Hey hey, Margaret! I literally use stale store-bought chocolate chip cookies, but you can use anything that is not super fresh. So if you’ve got Chips Ahoy or Famous Amos on hand, great! If you bake some chocolate chip cookies today, leave them out on the counter (covered) for a couple days and they’ll be perfect. You just don’t want to make the crust with a gooey, soft chewy cookie. It will turn into mush in the food processor! Hope this helps, follow up if you have any other questions! xo, Ari
This is a really good recipe! Turned out delicious, we love the chocolate chip cookie crust. Thank you, well seasoned studio for this great recipe.
The chocolate chip cookie crust is our favorite too! Been playing around with different varieties, but chocolate chip will forever be my favorite. Thanks, Natasha! xo, Ari
Can this be made in a 9” springform pan? Do you suggest doubling up on the ingredients?
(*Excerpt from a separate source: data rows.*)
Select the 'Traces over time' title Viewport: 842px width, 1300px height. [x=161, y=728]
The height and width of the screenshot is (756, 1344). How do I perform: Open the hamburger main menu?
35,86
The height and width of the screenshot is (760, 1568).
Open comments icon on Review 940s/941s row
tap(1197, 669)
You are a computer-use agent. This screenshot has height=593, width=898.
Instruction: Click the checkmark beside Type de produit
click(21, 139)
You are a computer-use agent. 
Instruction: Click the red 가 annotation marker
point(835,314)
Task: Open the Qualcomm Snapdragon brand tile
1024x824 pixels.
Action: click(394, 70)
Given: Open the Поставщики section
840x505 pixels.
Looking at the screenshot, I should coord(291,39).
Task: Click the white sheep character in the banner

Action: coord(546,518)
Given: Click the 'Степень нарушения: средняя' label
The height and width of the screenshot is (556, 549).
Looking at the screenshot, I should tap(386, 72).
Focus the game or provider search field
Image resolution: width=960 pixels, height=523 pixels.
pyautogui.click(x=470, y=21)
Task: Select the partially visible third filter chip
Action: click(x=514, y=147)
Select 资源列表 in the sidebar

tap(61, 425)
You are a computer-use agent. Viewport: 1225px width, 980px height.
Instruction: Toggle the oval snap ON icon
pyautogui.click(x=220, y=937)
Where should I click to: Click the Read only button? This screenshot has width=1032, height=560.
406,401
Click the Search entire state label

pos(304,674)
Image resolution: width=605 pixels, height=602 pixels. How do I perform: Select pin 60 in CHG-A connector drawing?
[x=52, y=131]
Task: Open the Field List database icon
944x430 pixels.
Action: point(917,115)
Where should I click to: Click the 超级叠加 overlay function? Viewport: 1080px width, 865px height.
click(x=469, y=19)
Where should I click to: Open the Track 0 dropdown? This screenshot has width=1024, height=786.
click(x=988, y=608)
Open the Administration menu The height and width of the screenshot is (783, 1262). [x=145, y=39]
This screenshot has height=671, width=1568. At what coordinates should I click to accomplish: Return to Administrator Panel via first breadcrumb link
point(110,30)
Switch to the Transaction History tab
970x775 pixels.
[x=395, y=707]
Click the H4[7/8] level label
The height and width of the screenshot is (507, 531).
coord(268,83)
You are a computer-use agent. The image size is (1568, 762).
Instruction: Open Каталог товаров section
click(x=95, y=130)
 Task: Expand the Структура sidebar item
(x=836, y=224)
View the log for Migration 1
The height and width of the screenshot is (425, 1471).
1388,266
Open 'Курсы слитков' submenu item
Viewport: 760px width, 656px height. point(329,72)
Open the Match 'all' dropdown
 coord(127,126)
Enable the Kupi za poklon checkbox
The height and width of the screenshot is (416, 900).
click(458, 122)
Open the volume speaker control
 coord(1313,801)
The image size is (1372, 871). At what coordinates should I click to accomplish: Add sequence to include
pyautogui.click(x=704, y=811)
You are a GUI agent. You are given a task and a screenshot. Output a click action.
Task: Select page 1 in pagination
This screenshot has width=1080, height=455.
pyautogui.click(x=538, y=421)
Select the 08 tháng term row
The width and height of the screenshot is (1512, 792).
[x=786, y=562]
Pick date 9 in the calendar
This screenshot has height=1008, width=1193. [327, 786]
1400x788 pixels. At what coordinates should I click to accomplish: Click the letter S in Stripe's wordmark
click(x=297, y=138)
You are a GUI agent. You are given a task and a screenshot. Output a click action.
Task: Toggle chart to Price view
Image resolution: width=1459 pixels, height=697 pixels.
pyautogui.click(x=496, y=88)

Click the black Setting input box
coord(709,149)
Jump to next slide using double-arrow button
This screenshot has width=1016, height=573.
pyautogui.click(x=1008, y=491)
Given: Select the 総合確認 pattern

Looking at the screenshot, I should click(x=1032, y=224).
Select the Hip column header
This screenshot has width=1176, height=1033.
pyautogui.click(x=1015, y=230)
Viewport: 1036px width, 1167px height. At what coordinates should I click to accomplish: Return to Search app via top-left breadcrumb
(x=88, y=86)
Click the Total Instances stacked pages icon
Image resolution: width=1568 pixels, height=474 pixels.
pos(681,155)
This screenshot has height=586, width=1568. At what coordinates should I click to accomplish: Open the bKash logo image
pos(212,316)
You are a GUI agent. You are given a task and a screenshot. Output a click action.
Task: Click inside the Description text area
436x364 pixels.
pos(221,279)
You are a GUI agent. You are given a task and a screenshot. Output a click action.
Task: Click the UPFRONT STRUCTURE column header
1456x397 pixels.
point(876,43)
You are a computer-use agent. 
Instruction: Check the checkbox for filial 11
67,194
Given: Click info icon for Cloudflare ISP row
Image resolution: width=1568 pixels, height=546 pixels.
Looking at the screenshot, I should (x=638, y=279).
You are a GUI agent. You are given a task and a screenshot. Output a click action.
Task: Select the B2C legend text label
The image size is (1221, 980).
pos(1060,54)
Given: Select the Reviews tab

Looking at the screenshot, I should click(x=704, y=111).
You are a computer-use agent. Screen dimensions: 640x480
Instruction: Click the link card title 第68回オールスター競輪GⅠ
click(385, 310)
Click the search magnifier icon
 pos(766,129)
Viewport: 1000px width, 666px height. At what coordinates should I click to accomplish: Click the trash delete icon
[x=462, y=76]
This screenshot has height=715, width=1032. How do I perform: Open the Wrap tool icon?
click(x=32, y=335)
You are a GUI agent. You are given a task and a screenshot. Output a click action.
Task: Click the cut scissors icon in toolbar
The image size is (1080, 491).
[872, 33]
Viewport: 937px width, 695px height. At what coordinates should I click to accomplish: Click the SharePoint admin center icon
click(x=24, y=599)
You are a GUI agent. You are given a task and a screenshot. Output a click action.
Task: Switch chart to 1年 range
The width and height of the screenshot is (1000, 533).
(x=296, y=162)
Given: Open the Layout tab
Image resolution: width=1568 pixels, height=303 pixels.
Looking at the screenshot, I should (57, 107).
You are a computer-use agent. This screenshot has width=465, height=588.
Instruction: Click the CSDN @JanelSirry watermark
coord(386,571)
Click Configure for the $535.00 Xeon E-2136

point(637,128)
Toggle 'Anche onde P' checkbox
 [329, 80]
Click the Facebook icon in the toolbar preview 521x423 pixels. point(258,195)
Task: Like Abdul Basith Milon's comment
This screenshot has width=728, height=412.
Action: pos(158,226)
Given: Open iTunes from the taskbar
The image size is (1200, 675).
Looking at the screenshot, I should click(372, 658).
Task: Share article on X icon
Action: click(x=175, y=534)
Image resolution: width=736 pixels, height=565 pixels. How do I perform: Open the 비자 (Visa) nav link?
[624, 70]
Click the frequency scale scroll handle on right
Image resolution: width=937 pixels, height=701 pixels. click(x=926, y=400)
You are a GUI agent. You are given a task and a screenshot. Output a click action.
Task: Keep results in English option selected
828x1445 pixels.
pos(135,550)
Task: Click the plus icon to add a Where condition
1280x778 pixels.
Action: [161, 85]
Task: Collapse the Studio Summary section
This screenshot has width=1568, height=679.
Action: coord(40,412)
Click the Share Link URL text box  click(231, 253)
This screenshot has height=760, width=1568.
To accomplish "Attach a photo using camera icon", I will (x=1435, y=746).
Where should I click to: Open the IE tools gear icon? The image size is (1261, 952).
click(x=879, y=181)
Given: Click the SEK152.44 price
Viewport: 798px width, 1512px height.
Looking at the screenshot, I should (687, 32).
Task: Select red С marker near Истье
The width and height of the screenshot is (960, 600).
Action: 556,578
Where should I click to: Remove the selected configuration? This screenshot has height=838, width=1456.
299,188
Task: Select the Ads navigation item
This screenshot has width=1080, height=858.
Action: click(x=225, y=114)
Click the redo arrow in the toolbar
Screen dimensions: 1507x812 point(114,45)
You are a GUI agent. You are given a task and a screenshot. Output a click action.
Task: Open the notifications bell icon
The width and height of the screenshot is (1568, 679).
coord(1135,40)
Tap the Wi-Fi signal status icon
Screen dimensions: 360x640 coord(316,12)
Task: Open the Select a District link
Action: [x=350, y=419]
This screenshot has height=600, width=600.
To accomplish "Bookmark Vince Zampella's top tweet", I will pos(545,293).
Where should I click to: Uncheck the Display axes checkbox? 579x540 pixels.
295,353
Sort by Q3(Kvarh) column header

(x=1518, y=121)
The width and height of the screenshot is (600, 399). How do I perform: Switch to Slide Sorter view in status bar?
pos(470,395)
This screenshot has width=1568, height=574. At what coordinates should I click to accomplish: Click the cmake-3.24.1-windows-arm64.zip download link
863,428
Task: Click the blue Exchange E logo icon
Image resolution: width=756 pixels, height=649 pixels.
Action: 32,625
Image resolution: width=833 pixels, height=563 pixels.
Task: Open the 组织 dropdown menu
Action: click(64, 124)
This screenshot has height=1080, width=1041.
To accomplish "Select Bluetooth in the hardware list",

Hi Keial! This post has great insight into adapting recipes to fit larger size pans. I have only ever made this in the smaller size, but there should be no issue to double it. The cook time will be significantly longer, though. To test whether the cheesecake is done, give it a gentle shake while in the oven. Look to see whether it is nearly set. If just a tiny circle in the center jiggles, it’s done! If it is much more loose than that, it is not fully cooked. Hope this helps! xo, Ari
Best and first ever baked cheesecake. I mixed chocolate cookie crust with oreos, though. Everybody wanted the recipe:-)) I even suceeded with the tin foil bath!!
omg YES! Isn’t it ridiculously good?! So creamy, so indulgent! Our favorite cheesecake recipe for sure!! xo, Ari
Can I make this in a 6” pan?
Hi Natalia! If you make this recipe in a 6″ pan, it will likely overflow as it bakes. You could follow the recipe and just not pour in all the batter, but here is a great article about converting recipes to adapt to different size pans if you’d rather go that route. Let me know what you think! xo, Ari
If I use a 9″ springform pan, would i be ok to double the recipe?
Hi Karen! I haven’t tested this in a 9″ pan, but as long as the batter fits in there, it should be fine. You just want to keep an eye on the cheesecake as far as cook time to check for doneness. Here’s how to tell when a cheesecake is fully cooked: gently shake the cheesecake and see if it jiggles slightly. If the cheesecake is nearly set there will be only a small circle in the center that jiggles slightly. At this point, it is DONE! xo, Ari
Hi!! I am so excited to try this recipe. Here is my spanner in the works 😂 I want to make these in the 250ml wide mouth Mason jars. Do you have a suggestion as to what the bake time would be for that? I know I will have to play around until I get the right time but maybe an indication would be great. Thanks!
Hi Toni! That is such a great idea!! I have never tested this specific recipe in tiny mason jars, however, I have made mini cheesecakes many times in the past! They usually go for 16-20 minutes at 325F, after the crust has pre-baked and the filling is added. Please report back if you give this a try! And honestly, just keep an eye on them in the oven, you’ll know they’re done when the center is the only part of the cheesecake that jiggles just a little bit. xo, Ari
If it want to make this in a 10” spring pan, do I need to double the recipe?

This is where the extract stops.